If Billy Payne was watching, he had to be horrified. The Masters chairman who famously chastised Woods two years ago for conduct unbecoming a role model would have seen conduct unfit for the back nine of a local muni.

Amid the staid confines of golf’s most hallowed grounds, Woods acted like a petulant teenager who wasn’t getting his way. He cursed wayward shots, hung his head after missed putts, took mock swings in anger. To top things off, he kicked his 9-iron about 15 yards on the 16th teebox after badly missing yet another shot.

About the only thing he didn’t do was grab his bag from his caddie and toss it into the nearby pond.

“I think we can safely say Tiger has lost his game … and his mind,” CBS analyst Nick Faldo said on air.

The player who vowed to honor and respect the game when he came back from the sex scandal that derailed his career and ruined his marriage did just the opposite.
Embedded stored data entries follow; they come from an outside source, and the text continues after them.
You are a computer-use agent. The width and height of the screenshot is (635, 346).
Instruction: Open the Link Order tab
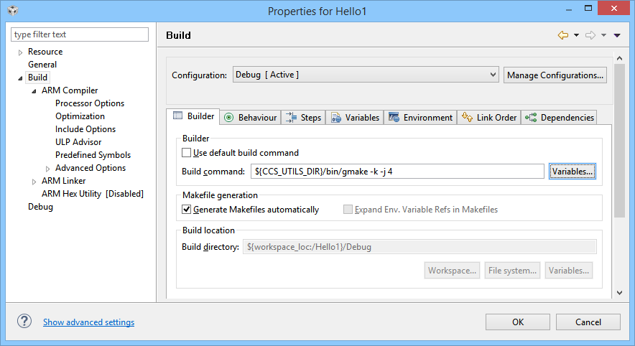489,117
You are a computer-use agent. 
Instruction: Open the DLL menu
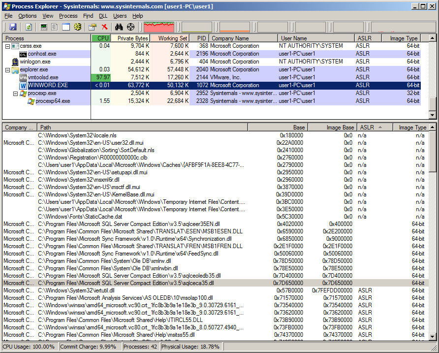click(103, 16)
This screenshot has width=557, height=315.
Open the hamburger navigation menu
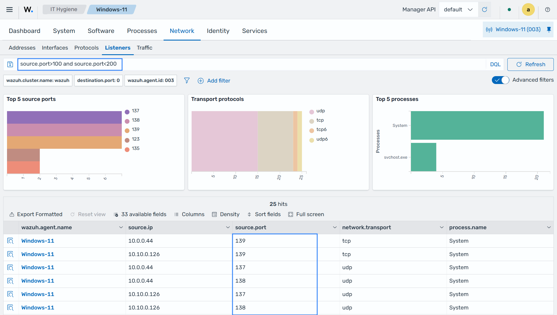(x=9, y=9)
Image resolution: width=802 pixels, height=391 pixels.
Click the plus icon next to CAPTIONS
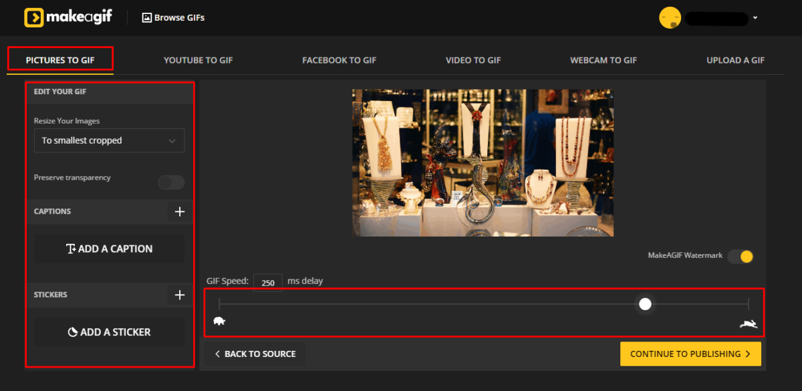[x=179, y=211]
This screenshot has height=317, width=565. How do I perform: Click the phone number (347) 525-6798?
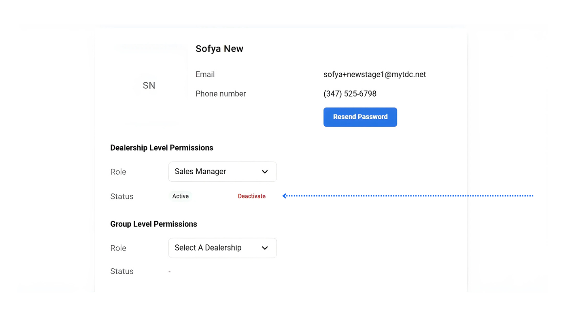(x=350, y=94)
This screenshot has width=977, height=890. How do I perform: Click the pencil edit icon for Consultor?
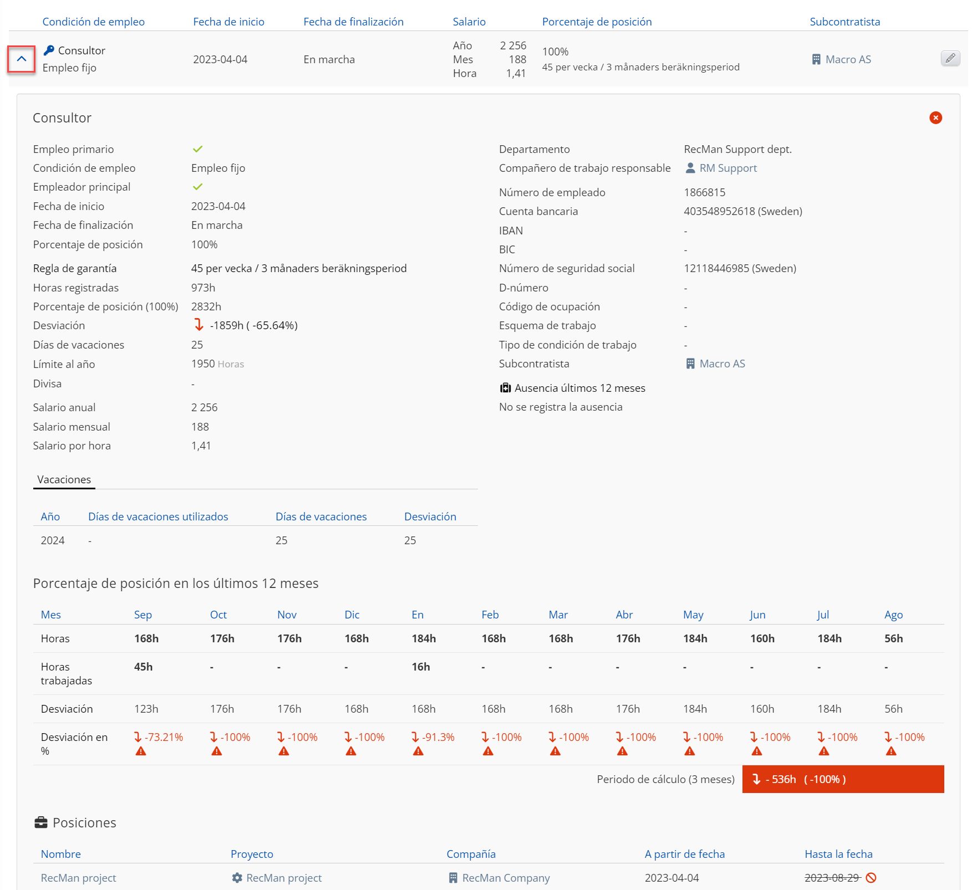click(x=950, y=58)
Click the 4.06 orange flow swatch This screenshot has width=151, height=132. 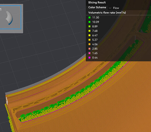pos(89,44)
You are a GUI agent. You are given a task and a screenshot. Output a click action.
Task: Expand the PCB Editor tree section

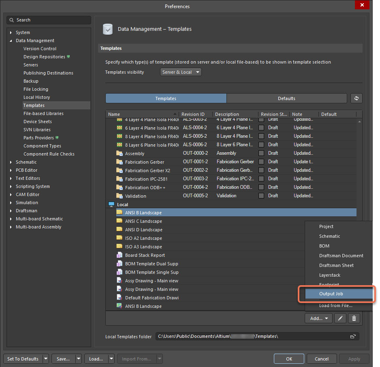11,170
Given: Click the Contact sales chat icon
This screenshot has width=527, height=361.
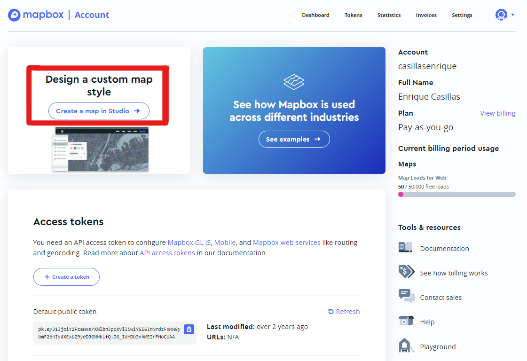Looking at the screenshot, I should coord(406,297).
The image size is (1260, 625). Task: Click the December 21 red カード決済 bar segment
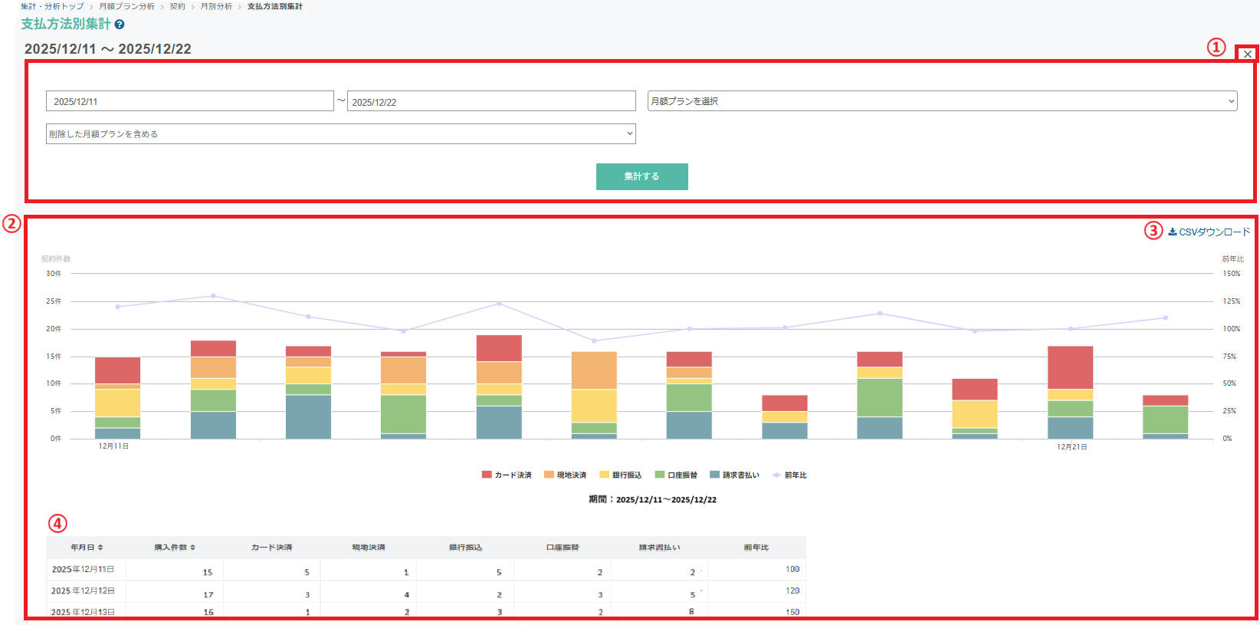click(1070, 367)
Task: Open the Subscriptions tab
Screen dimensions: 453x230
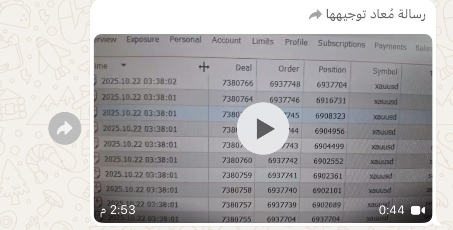Action: tap(341, 44)
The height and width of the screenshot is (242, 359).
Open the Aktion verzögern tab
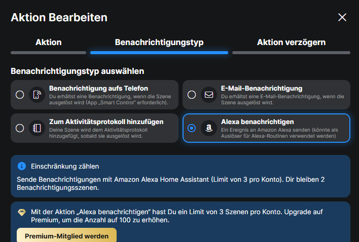[x=291, y=42]
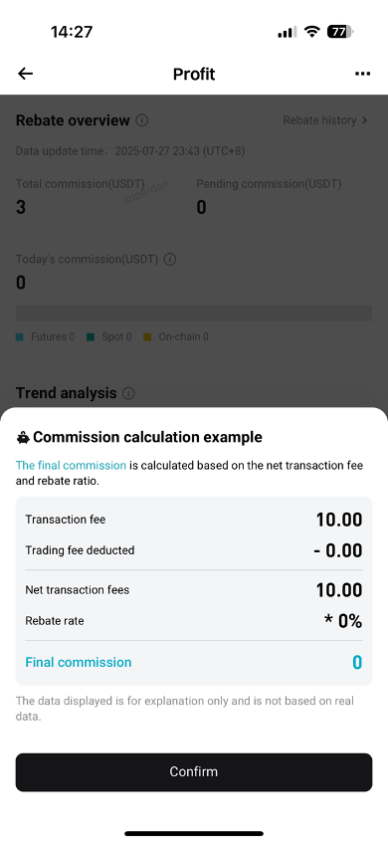Image resolution: width=388 pixels, height=844 pixels.
Task: Click the Confirm button
Action: point(194,772)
Asked afterward how he felt, he could only offer this:

“I feel hungry.”

Woods will be around for the weekend because the 75 he shot was still good enough to make the cut. He’s eight shots back of the lead and will have an early tee time today with defending champion Charl Schwartzel, who might want to bring along a helmet in case the clubs start flying again.

That Woods is still fighting the demons that have gotten into his game — and perhaps his life — is evident. He’s obviously frustrated at being where he is in a tournament he expected to be competitive in after winning two weeks ago at Bay Hill, and is coming to the unsettling realization that the swing changes he’s made don’t always work under pressure.

But he’s the greatest player of his era, and a role model in the sport. He has a responsibility to behave, yet he can’t seem to control how he behaves.

He embarrassed himself, and he embarrassed the sport.